A view of the Harvester Performance Center in Rocky Mount, Va.
The Harvester Performance Center in Rocky Mount, Virginia, has brought increased revenue and tourism to the town.

The Crooked Road music trail generates more than $9 million in annual economic impact for the communities along its 333-mile route, but until recently, the town of Rocky Mount was unable to fully share in the wealth. The latest episode of Save Our Towns highlights how town leaders in Rocky Mount were able to change that.

Located at the eastern gateway to the Crooked Road, Rocky Mount lacked a suitable performance venue to bring high-profile acts to town. Now, the Harvester Performance Center is bringing big names — and big money — to Rocky Mount.

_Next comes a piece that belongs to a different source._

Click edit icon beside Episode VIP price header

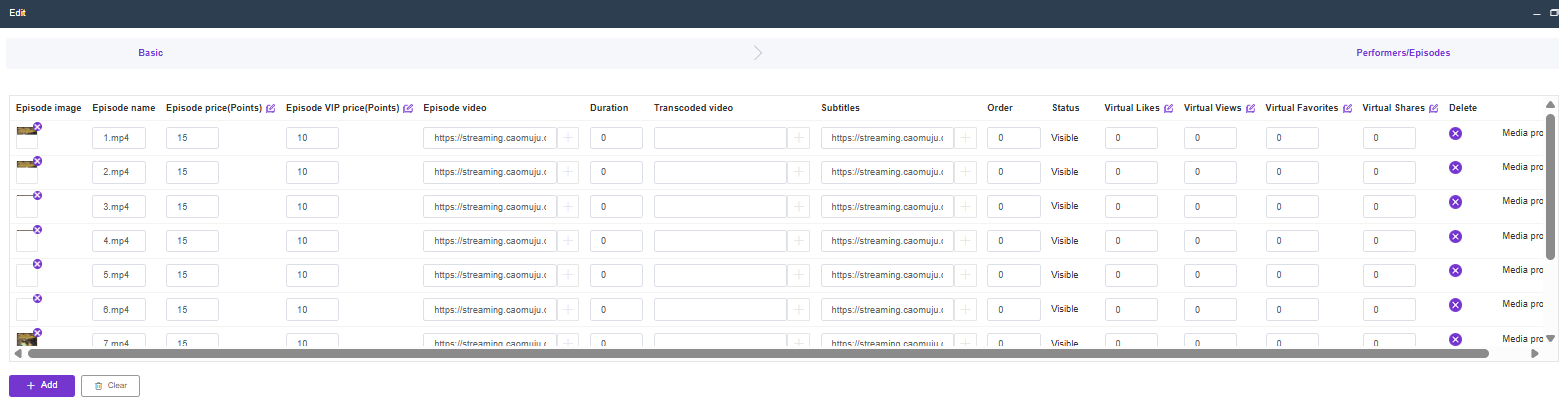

This month’s episode also features a follow-up with Cleveland, the featured town of season three. Town manager Cathy Johnson has been relentless in her pursuit of community grants, and her efforts have paid off as money keeps rolling into the small town of 178 residents.

Episode three marks the debut of a new segment — Maxwell’s Number. Graduate student Maxwell Vandervliet, of New York City, who is pursuing a master’s degree in urban and regional planning, provides context on a statistic provided by the Appalachian Regional Commission.

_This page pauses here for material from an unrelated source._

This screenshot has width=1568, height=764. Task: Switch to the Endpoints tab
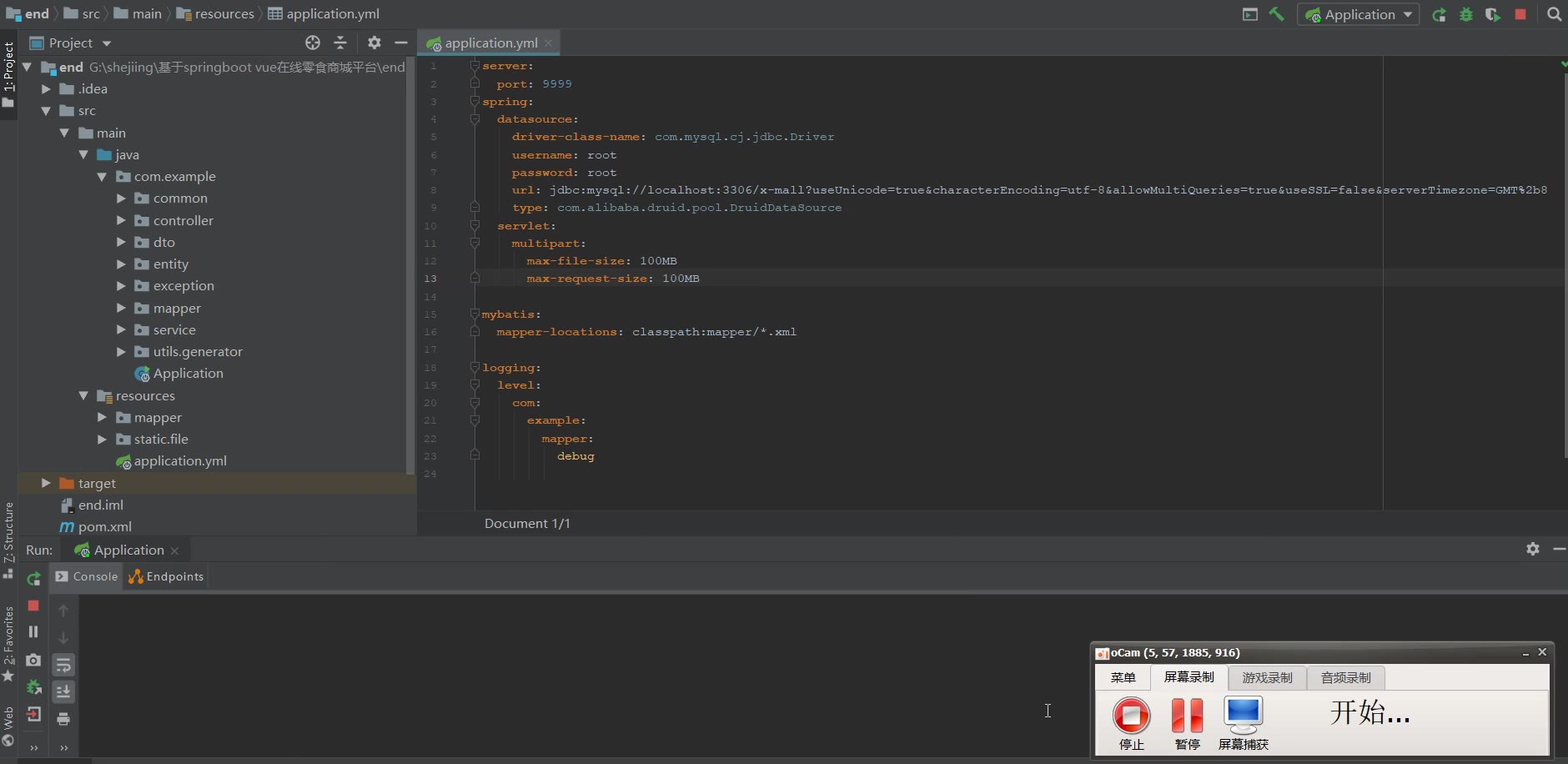point(166,576)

Save Our Towns, produced by Outreach and International Affairs, is a series of monthly video episodes designed for mayors in small-town Appalachian Virginia and other leaders who are working hard to improve their communities.

The episode's expert tip comes from Tom Fleckenstein of the Virginia Highlands Small Business Development Center, who discusses how his organization can help small businesses succeed.

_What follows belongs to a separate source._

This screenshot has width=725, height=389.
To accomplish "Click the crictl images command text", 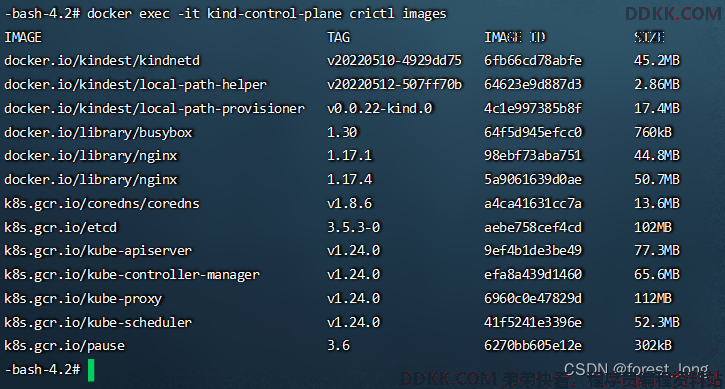I will [x=398, y=14].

Also highlighted in this month’s episode are Anita Puckett, associate professor in the College of Liberal Arts and Human Sciences and director of the Appalachian Studies program, and Carlin Rafie, assistant professor in the College of Agriculture and Life Sciences. One of Puckett’s projects is to push government entities to use cultural attachment as a factor in decision-making. Rafie, an adult nutrition specialist for Virginia Cooperative Extension, focuses on creating community environments that help all residents maintain healthy lifestyles.